**WHAT IS NEEDED:** Exactly and only the lines from the one with "Task: Remove Ngọc Mai from the list" through the last line of the records need to be set down; please skip the pictures.

**RECORDS TO PROCESS:**
----

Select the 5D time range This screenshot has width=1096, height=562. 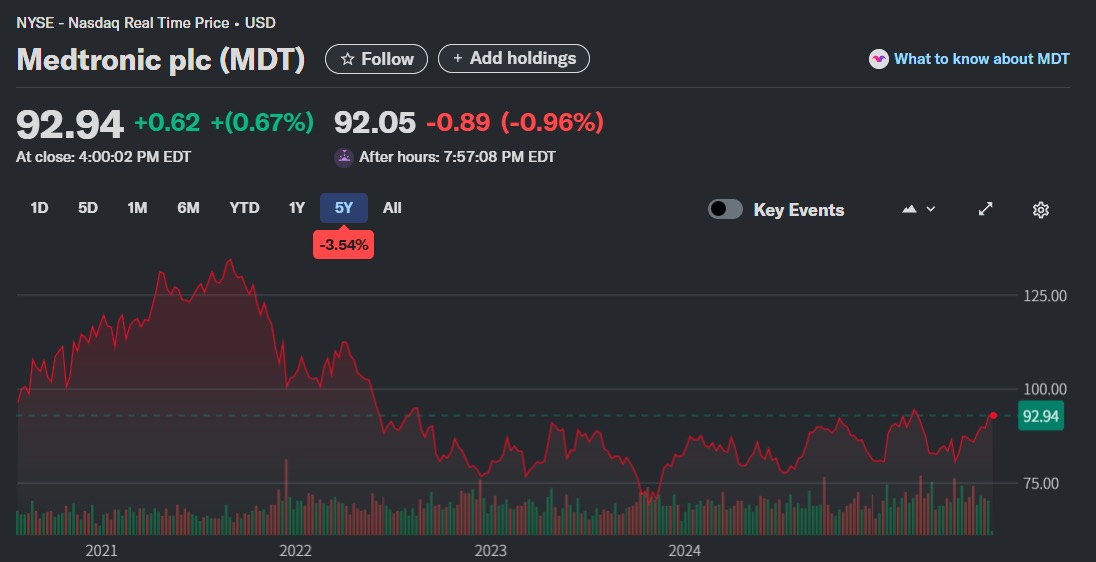[88, 208]
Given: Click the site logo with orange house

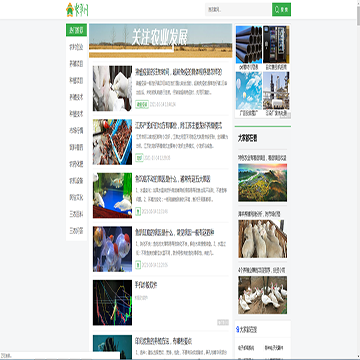Looking at the screenshot, I should tap(77, 10).
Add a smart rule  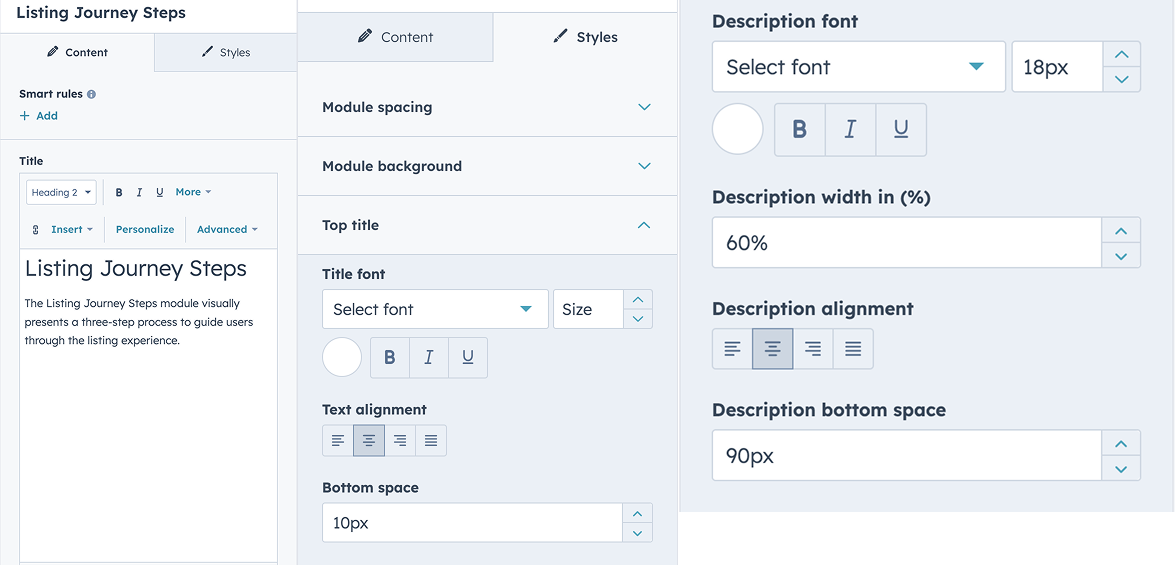click(39, 116)
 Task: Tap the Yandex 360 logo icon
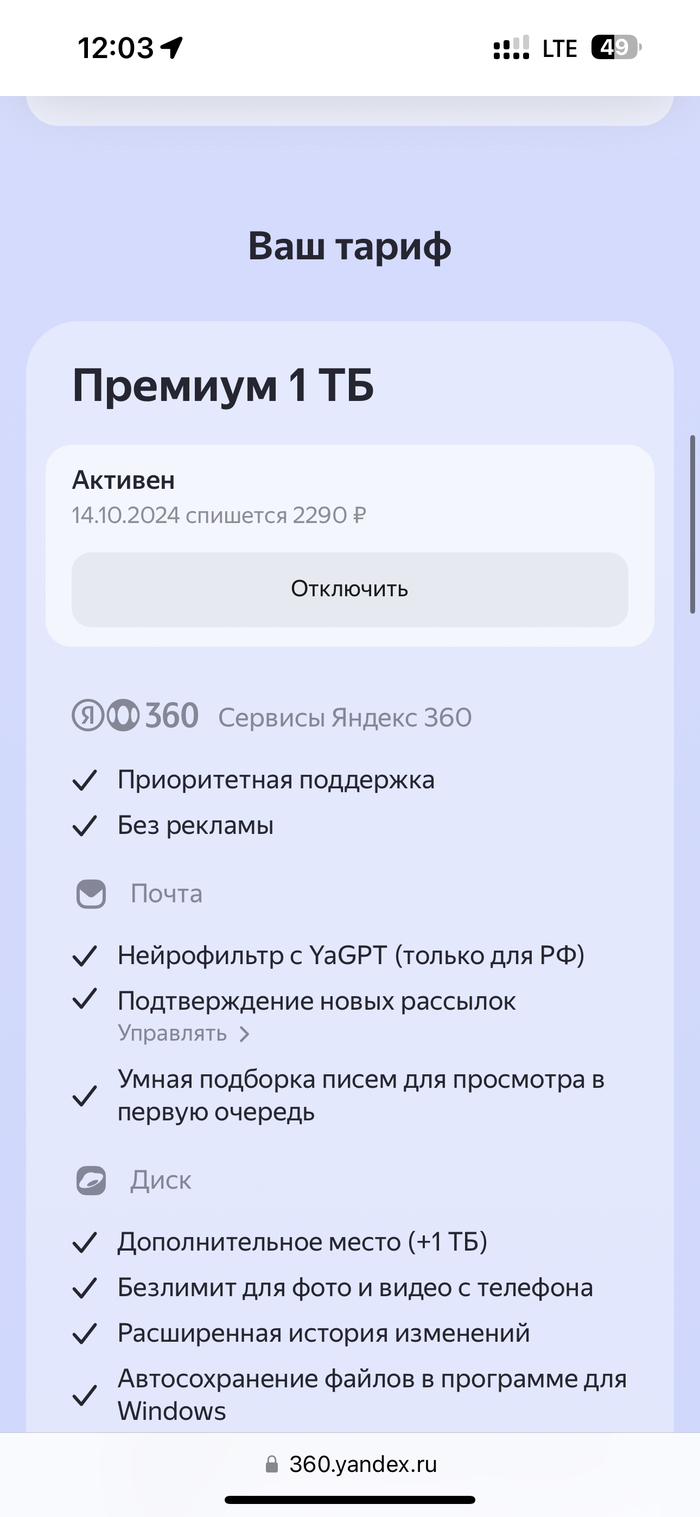pyautogui.click(x=135, y=716)
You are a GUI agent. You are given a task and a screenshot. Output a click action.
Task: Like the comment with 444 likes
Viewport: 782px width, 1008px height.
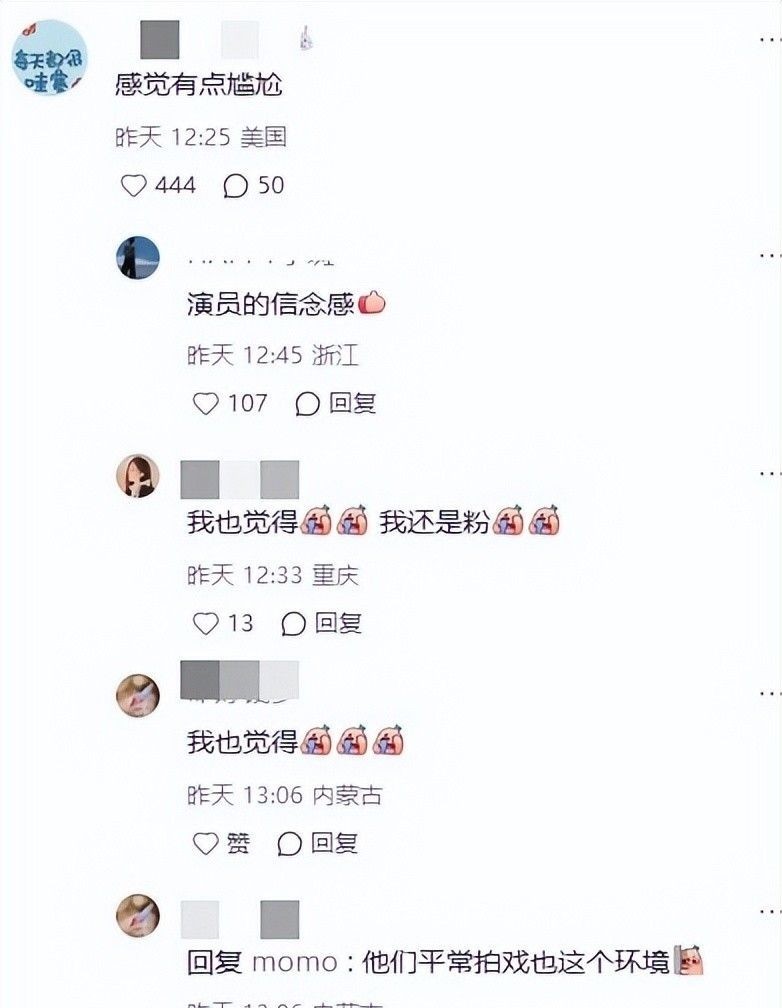[x=134, y=186]
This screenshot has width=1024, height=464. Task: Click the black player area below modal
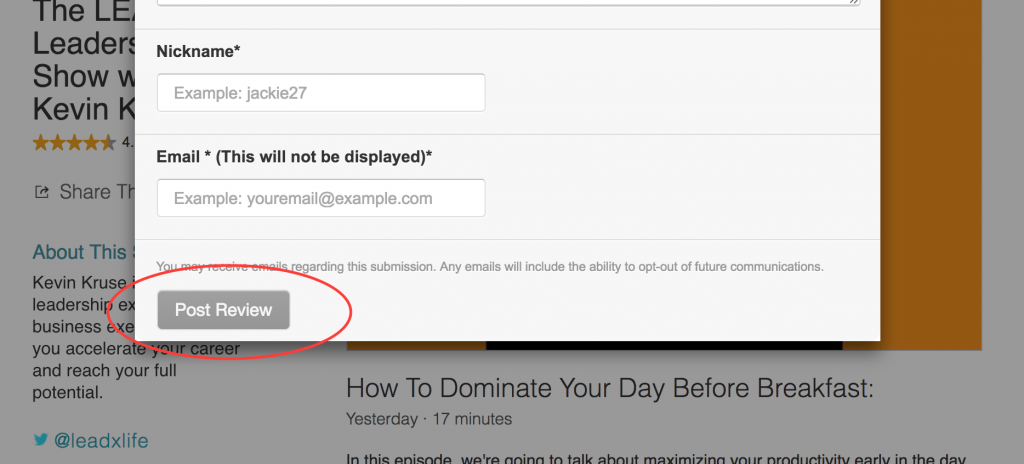point(664,345)
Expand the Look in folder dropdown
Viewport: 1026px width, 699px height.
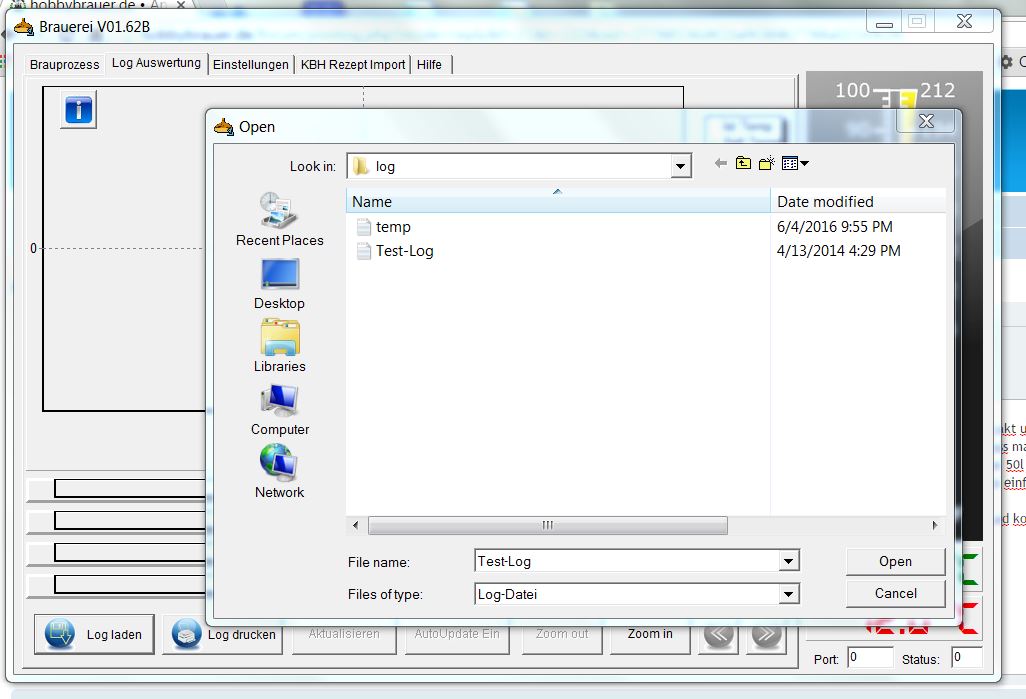pyautogui.click(x=681, y=166)
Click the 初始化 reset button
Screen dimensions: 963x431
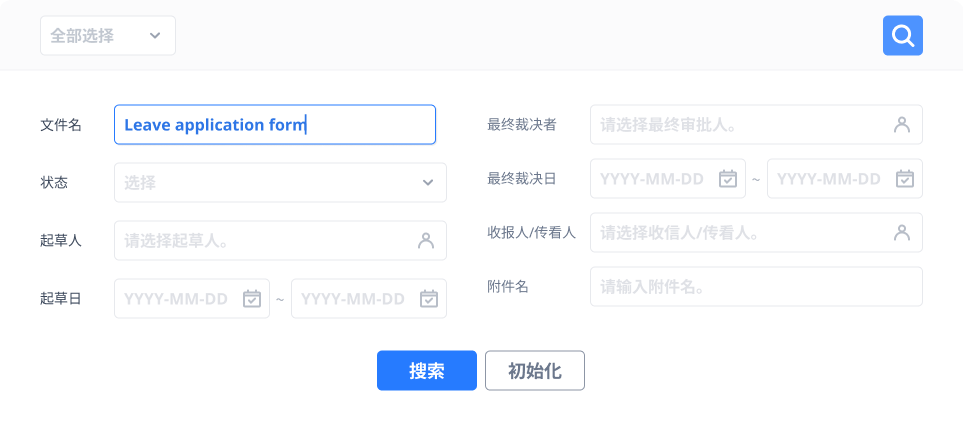[534, 370]
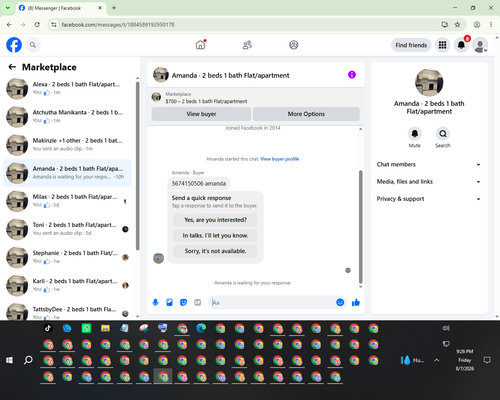Open the account profile dropdown
The image size is (500, 400).
coord(480,45)
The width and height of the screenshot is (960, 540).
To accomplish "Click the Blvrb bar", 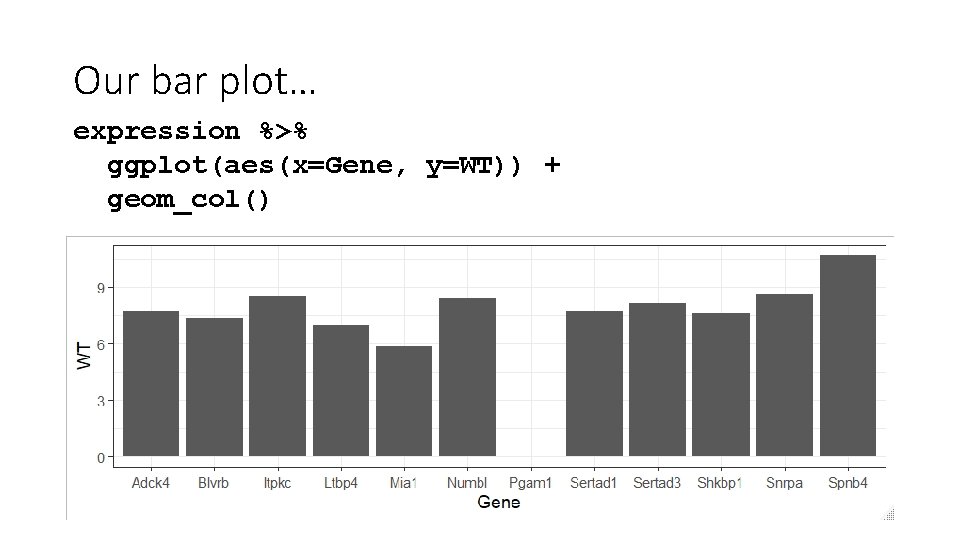I will point(214,387).
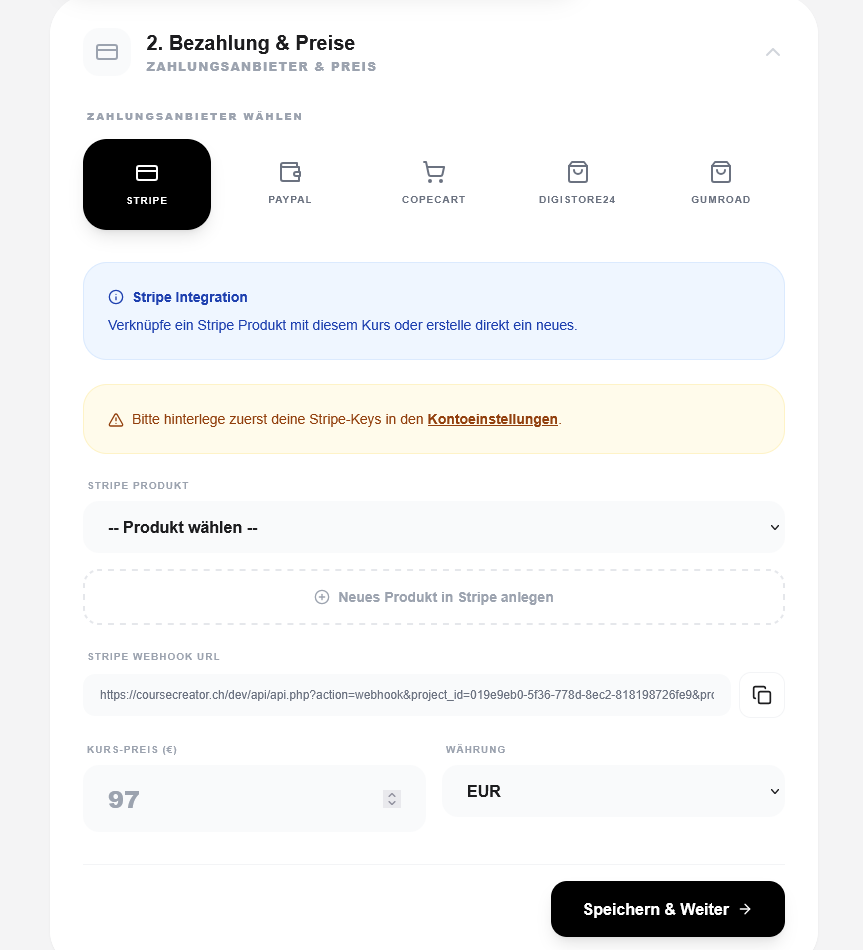Image resolution: width=863 pixels, height=950 pixels.
Task: Choose the Gumroad bag icon
Action: click(721, 172)
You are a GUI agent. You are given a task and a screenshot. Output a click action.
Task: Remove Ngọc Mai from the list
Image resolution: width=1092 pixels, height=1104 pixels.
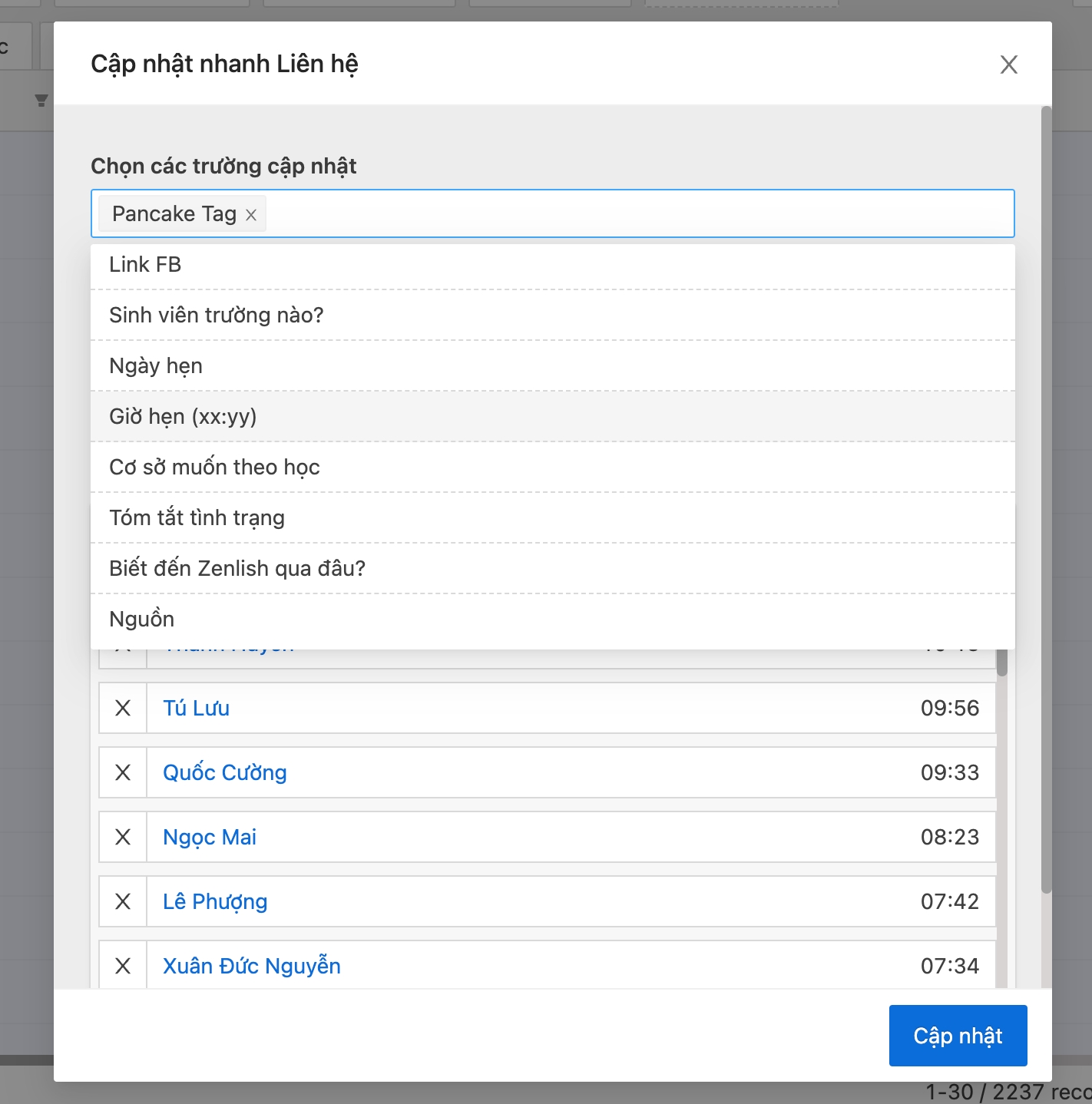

----

**PROBLEM SOLUTION:**
Task: Remove Ngọc Mai from the list
Image resolution: width=1092 pixels, height=1104 pixels.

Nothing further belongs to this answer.